---- Dataset

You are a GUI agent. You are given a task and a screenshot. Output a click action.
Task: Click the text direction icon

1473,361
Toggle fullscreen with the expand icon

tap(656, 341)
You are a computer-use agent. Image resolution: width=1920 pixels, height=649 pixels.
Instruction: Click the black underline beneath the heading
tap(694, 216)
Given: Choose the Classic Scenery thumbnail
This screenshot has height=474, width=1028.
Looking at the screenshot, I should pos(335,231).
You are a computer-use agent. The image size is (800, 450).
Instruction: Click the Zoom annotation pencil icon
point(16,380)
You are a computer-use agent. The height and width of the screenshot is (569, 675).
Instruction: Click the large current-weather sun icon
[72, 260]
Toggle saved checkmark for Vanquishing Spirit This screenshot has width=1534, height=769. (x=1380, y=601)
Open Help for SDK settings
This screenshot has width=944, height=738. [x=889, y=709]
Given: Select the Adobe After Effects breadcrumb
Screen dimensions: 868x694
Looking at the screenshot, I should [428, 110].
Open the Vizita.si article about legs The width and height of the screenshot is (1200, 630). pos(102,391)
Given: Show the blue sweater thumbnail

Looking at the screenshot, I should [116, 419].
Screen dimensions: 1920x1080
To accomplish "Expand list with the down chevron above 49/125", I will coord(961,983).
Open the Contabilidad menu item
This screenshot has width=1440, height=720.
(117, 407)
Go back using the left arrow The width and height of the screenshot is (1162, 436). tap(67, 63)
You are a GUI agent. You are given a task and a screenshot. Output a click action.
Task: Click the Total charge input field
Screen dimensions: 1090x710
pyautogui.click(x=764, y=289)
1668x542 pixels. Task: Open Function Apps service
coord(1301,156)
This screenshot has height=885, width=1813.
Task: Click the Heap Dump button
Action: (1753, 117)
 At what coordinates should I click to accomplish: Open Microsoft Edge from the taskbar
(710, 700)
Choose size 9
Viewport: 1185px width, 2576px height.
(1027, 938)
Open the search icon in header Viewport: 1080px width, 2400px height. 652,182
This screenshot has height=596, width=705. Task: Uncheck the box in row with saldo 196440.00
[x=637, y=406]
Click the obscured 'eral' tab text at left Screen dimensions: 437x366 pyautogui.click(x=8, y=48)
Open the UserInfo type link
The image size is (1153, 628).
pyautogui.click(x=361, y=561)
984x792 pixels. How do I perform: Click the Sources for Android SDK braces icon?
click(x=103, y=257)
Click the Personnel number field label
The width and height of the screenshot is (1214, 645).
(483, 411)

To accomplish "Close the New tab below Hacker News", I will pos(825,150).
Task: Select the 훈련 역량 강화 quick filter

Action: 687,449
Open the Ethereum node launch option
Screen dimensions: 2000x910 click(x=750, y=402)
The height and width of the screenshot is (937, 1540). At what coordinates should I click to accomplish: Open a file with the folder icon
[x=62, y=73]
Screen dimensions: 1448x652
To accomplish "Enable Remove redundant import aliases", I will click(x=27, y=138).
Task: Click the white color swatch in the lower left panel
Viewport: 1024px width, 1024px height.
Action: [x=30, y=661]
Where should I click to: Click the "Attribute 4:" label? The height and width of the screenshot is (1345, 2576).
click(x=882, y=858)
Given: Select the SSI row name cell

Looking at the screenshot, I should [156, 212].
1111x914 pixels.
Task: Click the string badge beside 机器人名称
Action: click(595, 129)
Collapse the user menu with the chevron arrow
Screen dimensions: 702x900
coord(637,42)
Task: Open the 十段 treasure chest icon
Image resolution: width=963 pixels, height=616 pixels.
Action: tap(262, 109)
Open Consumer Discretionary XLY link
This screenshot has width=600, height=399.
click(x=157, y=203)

--------

If a line in the material contains the word "field", copy that line.

Task: Click the Total charge input field
Click the Personnel number field label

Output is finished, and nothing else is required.